The data also offers “evidence that the medium-run effects of large minimum wage changes are larger and more negative than their short-run effects,” so we will often need time to unfold before we see those bad employment effects blossom.
The changes the study analyzes were historically much larger than usual for state minimum wages, for both the small- and large-change states. Among their findings: By one data measure, “employment among individuals ages 16 to 25 with less than a completed high school education…expanded 4.0 percentage points less by 2019 in states that enacted large minimum wage changes than in states that enacted no minimum wage change.” By another measure, it was 3.2 percentage points less.
In a series of tweets on his research, co-author Clemens notes that “relative declines are…particularly pronounced for our samples of individuals ages 16 to 25 with less than a completed high school education, but also present across all individuals ages 16 to 21.”

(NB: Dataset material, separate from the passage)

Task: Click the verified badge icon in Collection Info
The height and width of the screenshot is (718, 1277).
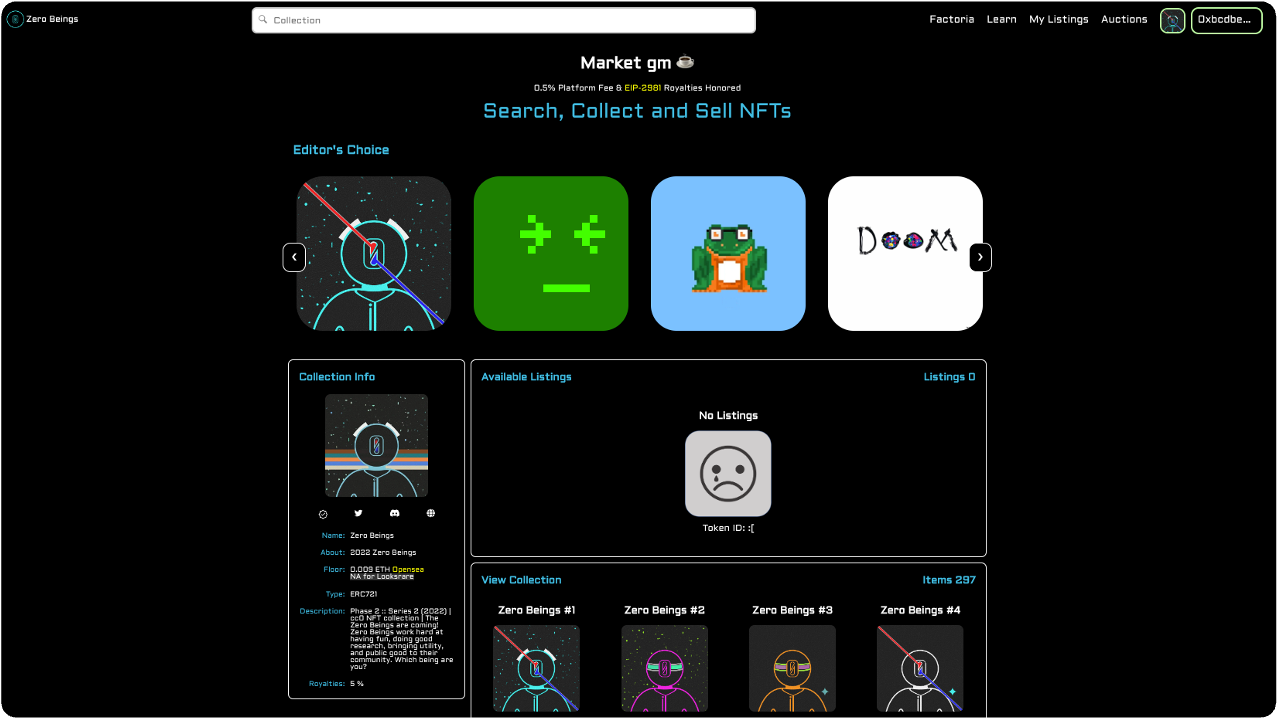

While not claiming causation, the researchers did find that “the housing recovery following the Great Recession was quite strong in states that enacted relatively large minimum wage increases. Median house prices rose by roughly 49 percent in this group of states from the 2011–2013 base period through 2019….Across states that did not increase their minimum wage rates, house prices rose roughly 36 percent, and in states that enacted small minimum wage increases, median house prices rose by an average of roughly 31 percent.” Meanwhile, “per capita incomes grew roughly $7,600 more in states that enacted relatively large minimum wage changes than in states that enacted no minimum wage changes.”
But those macro outcomes in high-wage-hike states did not end up trickling down to low-skilled workers. Clemens believes, as per a tweet, that “growth in overall income, house prices, and high-skilled employment would have led you to predict larger employment gains for low-skilled individuals in the states that enacted large minimum wage increases. Instead, they experienced relative declines.”
When it comes to minimum wage hikes designed to not harm younger workers with less education, then, larger definitely seems substantially worse than smaller.